Quantitative Data: Sensor Analytics & Space Utilization

To complement the qualitative insights, Finneran used VergeSense sensors to collect quantitative data on how workspaces were actually utilized. This included analyzing space configurations and usage using the Space Usage Timeline. The results of this analysis led to several strategic additions to their office layout:

  • Single Dock Stations: Providing individual workstations that cater to both in-office employees and those who occasionally come in, promoting flexibility.
  • Privacy Pods: Creating quiet zones for focused work, addressing the need for spaces that support concentration and privacy.
  • Studio Build-Out: Developing areas specifically designed for collaborative work, such as team meetings and creative brainstorming sessions.
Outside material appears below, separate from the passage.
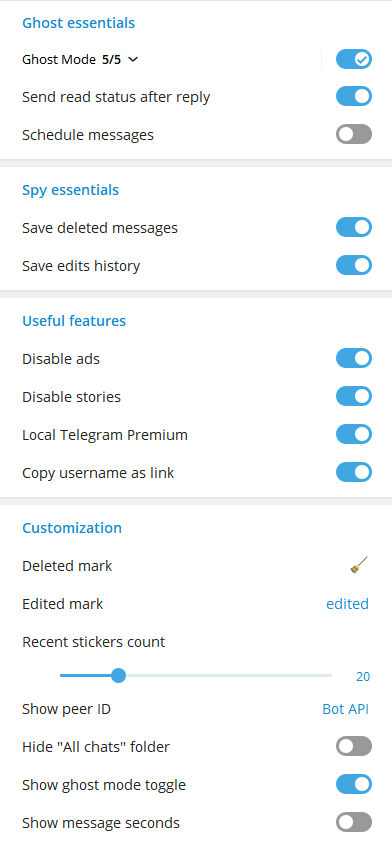Toggle Copy username as link
Viewport: 392px width, 847px height.
[x=354, y=472]

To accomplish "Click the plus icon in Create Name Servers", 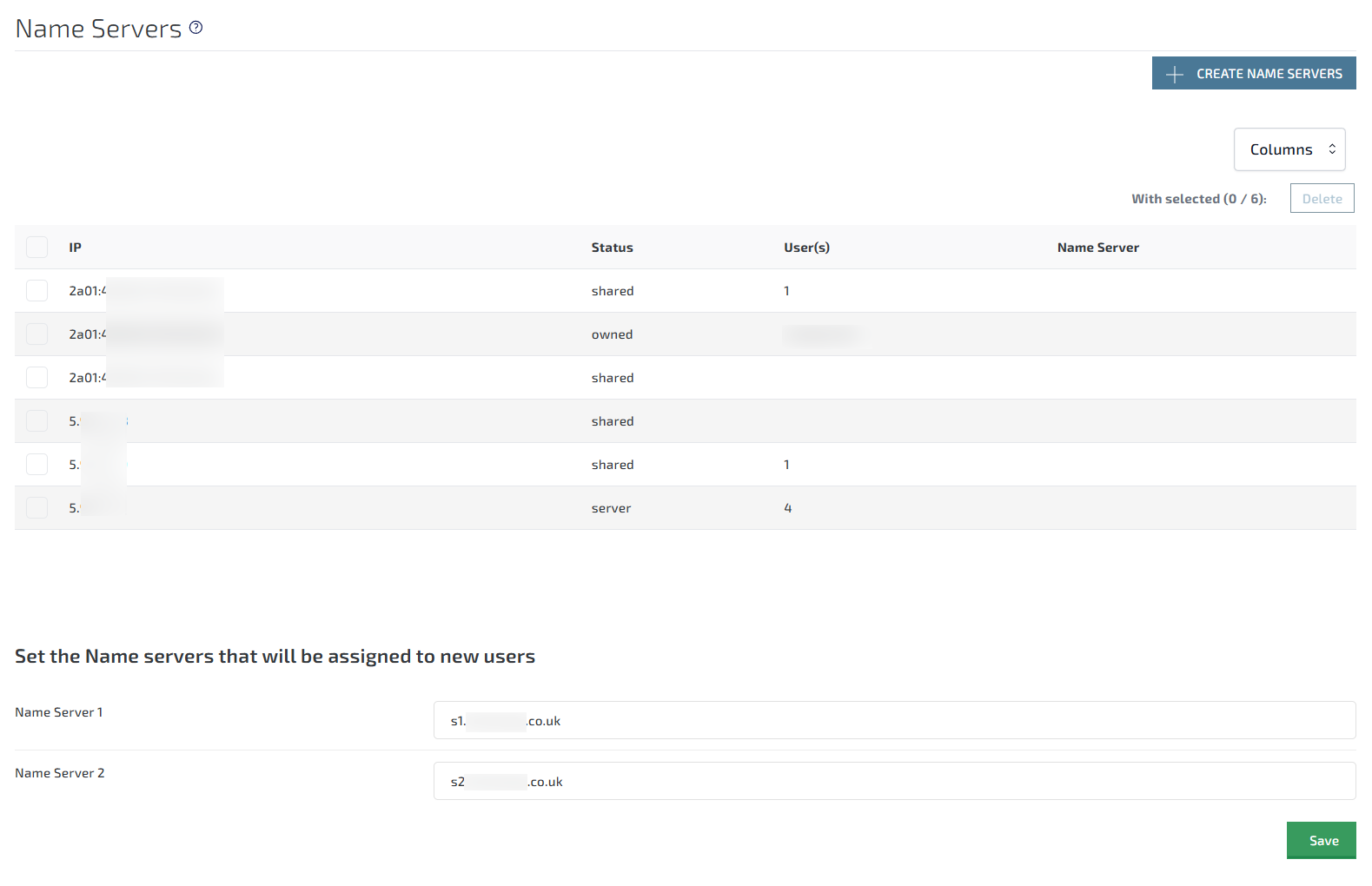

Finneran and his team also implemented a weekly bookable seat-type usage report, allowing him to track and respond to how different spaces are utilized over time.

Takeaway: Say goodbye to assumptions and hello to occupancy intelligence. Let qualitative and quantitative data be your guide, and utilize actual insights to make informed decisions.
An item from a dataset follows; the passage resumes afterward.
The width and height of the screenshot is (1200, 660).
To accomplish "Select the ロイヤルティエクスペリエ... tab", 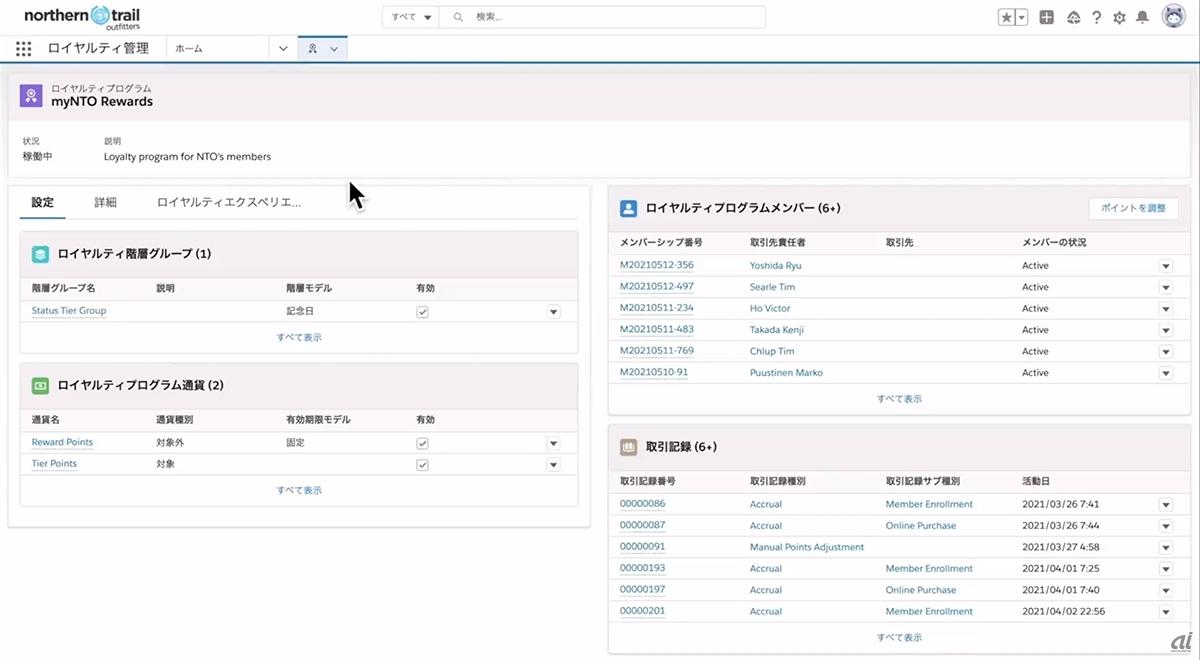I will tap(229, 202).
3. Build Different Neighborhoods & Spaces

Catering to how different groups work is essential for designing creative and efficient workplaces. A common barrier to workplace productivity is supplying a space mix that doesn’t meet employees’ needs. 

With the principles of flexibility, equity, and community in mind, Finneran began building out neighborhoods and spaces tailored to employees' needs. Initially, these neighborhoods were developed based on several factors:

  • Team Leaders: Input from team leaders helped shape spaces that best supported their teams' workflows and needs.
  • Types of Work: Different types of work require different environments, so spaces were designed to accommodate tasks ranging from collaborative projects to focused, individual work.
  • Team Collaboration: Emphasis was placed on creating areas that fostered team interaction and collaboration.
  • Survey Ambassadors: Employees provided valuable feedback through surveys, ensuring the design reflected the broader needs and preferences of the workforce.

After the initial development and testing phase, Finneran used occupancy intelligence to measure the success of these neighborhoods and make adjustments based on:

  • Actual Space Usage: Data from VergeSense sensors provided insights into which spaces were used most frequently and effectively.
  • Days Teams Were in Office: Understanding the patterns of when different teams were in the office helped optimize space allocation and design.

By continuously refining his approach based on actual space utilization data, Finneran ensured that redesigned office spaces are not only functional but also align with employees' evolving needs. 

Takeaway: You need to diversify your space mix. Analyze usage data to determine what spaces employees need and find a new balance that promotes productivity. Don’t be afraid to experiment!

Optimizing Intelligent Space Design with Occupancy Data

The story of Bread Financial's workplace transformation underscores the critical role that data plays in optimizing workplace efficiency. By leveraging both qualitative feedback from employee surveys and quantitative insights from VergeSense sensors, the workplace experience team was able to design a dynamic and responsive work environment tailored to their unique needs.

This data-driven approach resulted in several key benefits:

  • Increased Usage Across the Office: By understanding and responding to actual space usage patterns, Bread Financial created a more engaging and utilized workspace. 
  • Prevention of Space Shortages: Proactive monitoring and adjustments based on real-time data helped prevent space shortages and ensured that all employees had access to the resources they needed.

Incorporating data into every stage of the redesign process allowed Finneran to build a workplace that not only supports his organization’s hybrid work strategy but also fosters flexibility, equity, and community. As a result, they have set a powerful example of how intelligent space design, guided by occupancy intelligence, can lead to a more efficient and effective workplace.